The rally, themed “Protecting National Assets, Securing Youth Futures: NAPS Solidarity with Dangote Refinery for Economic Growth and Stability,” saw hundreds of students carrying placards and chanting solidarity songs in defence of the refinery.
Some of the banners read: “Attack on Dangote is an attack on Nigeria,” “Dangote Refinery: Restoring Hope, Restoring Nigeria,” and “From Classroom to Industry, Nigerian Students Stand.”
Oghayan described the multi-billion-dollar facility as “a national fortress built on private sacrifice,” stressing the need to shield it from vested interests allegedly bent on frustrating Nigeria’s industrial rebirth. He urged the Federal Government to allocate 100 per cent of the crude oil supply to the refinery to enable it to reach full production capacity.
“When we feed this refinery fully, it will flood the market with supply, crash fuel prices, and stabilise our economy,” he said.
He further urged ministries and agencies to prioritise locally refined products, noting that the move would stimulate industrial growth, create jobs, and reinforce Nigeria’s economic sovereignty.
“Buy Nigerian, use Nigerian, and defend Nigerian,” Oghayan charged. “The nations that dominate the world became great by protecting what they produce and producing what they protect. Nigeria must do the same.”

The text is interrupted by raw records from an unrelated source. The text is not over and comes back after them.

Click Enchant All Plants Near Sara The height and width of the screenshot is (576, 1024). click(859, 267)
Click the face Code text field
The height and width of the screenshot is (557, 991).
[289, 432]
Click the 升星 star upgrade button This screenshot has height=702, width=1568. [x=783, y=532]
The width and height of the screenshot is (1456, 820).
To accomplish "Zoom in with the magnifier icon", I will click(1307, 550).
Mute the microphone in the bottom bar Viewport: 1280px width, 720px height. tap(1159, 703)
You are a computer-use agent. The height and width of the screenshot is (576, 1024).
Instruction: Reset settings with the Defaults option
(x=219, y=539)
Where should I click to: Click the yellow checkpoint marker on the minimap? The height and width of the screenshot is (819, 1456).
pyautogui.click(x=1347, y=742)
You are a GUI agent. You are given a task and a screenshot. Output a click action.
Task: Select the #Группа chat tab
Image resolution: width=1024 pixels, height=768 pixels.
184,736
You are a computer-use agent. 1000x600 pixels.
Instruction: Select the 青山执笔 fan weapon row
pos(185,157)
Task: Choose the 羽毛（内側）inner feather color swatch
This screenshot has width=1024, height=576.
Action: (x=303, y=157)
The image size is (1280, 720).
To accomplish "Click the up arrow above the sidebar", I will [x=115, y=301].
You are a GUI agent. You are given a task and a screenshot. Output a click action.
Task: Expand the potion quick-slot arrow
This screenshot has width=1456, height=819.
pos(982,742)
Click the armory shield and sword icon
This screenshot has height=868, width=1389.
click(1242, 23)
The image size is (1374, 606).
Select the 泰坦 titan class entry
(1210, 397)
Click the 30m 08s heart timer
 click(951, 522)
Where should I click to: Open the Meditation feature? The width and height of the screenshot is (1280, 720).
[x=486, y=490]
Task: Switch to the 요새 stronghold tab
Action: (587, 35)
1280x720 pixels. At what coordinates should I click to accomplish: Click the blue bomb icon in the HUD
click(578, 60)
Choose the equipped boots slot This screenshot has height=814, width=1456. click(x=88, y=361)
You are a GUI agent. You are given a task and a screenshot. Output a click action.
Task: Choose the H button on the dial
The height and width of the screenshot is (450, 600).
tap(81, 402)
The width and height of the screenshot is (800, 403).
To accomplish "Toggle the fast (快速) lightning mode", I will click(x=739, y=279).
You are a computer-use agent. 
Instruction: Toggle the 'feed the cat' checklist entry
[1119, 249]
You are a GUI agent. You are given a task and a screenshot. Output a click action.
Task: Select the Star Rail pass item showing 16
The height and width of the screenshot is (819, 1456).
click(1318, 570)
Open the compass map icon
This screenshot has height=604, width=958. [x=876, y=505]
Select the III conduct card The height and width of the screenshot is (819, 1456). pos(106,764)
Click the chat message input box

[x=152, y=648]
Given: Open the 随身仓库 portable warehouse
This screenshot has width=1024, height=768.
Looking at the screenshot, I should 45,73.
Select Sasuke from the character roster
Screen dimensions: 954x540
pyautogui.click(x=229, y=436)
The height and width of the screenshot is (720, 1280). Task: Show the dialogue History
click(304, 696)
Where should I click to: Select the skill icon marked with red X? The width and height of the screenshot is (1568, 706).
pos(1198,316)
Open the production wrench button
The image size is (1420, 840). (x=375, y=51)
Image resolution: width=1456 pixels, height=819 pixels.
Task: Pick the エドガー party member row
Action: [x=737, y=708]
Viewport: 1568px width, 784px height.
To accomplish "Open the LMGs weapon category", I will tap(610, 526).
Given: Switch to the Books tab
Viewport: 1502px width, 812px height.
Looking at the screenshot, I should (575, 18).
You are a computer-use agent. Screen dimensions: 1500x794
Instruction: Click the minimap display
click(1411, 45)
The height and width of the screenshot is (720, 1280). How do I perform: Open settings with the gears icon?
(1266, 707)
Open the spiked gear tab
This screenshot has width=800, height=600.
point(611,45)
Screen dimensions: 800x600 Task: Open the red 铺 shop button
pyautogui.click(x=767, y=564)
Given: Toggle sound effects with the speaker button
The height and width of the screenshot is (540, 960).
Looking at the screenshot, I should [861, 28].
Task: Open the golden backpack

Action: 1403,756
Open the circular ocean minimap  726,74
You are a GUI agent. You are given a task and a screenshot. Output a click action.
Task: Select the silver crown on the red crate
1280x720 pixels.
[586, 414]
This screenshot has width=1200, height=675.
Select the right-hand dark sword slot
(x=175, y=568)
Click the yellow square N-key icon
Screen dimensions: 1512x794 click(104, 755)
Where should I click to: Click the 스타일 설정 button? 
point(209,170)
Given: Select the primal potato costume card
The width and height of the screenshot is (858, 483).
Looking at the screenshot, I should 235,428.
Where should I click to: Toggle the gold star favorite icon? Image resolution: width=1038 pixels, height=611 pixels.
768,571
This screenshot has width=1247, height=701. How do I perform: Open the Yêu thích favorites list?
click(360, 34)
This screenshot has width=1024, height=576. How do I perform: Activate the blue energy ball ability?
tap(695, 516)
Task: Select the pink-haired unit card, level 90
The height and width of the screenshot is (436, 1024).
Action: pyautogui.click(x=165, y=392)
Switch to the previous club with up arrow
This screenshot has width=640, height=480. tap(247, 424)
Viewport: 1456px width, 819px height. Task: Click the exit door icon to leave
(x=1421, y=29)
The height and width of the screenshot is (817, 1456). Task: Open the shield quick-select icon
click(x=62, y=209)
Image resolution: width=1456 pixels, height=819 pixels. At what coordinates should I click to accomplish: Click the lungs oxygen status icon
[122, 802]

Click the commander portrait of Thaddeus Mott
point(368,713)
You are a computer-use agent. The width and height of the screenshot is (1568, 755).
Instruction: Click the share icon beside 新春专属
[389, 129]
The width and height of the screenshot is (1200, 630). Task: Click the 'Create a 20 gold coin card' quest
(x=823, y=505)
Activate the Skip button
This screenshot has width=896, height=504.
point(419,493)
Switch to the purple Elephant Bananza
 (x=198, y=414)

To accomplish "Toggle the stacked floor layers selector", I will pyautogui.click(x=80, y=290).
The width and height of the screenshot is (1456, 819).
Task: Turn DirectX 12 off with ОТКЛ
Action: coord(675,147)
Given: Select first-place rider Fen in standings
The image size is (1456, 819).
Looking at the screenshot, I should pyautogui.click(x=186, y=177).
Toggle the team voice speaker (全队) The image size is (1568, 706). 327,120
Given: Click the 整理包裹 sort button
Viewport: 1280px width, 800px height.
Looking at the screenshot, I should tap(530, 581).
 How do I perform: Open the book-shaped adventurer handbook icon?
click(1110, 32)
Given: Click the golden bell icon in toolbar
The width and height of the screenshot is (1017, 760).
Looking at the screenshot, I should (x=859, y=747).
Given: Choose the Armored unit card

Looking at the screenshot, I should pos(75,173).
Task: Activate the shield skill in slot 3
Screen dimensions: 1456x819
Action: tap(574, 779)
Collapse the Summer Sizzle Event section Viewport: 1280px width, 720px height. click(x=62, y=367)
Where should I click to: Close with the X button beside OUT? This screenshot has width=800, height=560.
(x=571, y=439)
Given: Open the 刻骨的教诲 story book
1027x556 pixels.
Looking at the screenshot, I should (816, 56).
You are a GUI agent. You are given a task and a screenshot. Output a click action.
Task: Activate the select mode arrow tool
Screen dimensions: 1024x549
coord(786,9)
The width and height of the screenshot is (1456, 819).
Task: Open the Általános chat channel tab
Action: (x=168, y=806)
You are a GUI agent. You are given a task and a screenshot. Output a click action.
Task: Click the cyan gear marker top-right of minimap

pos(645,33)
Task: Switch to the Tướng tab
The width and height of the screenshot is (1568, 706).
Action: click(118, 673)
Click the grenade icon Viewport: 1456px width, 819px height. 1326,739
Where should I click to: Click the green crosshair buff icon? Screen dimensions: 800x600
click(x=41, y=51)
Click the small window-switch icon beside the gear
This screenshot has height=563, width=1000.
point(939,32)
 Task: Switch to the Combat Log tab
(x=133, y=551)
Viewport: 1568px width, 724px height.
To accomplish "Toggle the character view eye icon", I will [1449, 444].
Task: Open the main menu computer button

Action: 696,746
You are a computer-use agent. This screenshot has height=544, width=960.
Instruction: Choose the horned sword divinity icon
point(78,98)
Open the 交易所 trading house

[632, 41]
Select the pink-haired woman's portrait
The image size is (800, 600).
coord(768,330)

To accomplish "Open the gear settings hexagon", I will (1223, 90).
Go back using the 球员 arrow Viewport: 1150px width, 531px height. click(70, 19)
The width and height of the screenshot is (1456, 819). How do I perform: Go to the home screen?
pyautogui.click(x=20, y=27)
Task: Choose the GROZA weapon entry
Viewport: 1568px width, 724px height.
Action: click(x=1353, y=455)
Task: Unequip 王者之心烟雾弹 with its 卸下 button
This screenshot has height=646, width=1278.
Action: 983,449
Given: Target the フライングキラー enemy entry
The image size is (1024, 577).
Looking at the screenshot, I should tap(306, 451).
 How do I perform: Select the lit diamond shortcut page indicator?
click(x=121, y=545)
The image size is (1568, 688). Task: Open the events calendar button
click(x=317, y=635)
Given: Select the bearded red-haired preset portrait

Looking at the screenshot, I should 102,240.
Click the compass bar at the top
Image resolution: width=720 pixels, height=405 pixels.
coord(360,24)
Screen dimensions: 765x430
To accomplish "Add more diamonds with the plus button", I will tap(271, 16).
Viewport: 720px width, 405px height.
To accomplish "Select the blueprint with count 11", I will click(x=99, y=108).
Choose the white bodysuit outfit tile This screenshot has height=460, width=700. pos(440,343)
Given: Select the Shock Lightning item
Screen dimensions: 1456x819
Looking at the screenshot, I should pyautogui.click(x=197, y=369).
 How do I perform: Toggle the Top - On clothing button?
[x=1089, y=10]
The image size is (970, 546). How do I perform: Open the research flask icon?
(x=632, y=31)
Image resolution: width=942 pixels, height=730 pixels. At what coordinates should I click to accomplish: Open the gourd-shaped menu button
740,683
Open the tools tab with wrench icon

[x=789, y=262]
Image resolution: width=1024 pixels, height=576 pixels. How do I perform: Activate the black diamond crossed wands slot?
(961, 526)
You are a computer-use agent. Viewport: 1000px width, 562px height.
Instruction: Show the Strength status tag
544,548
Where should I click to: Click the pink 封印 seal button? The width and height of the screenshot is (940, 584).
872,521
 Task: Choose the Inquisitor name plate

Describing the facility as “the refinery of tomorrow built today,” Oghayan said the plant currently refines 650,000 barrels per day of crude and produces Euro-6 standard fuels, with plans to expand capacity to 1.4 million barrels per day, making it the world’s largest single-train refinery.
However, he cautioned against what he described as attempts by vested interests within PENGASSAN, NUPENG, and DAPMAN to derail its operations, accusing them of advancing the interests of petroleum importers.
“The same forces that killed the Kaduna, Port Harcourt, and Warri refineries are rising again — not with guns, but with strikes, deceit, and blackmail,” he alleged.
Oghayan reaffirmed that Nigerian youths would resist any plot to undermine the refinery, declaring that “an attack on the Dangote Refinery is an attack on Nigeria’s industrial future.”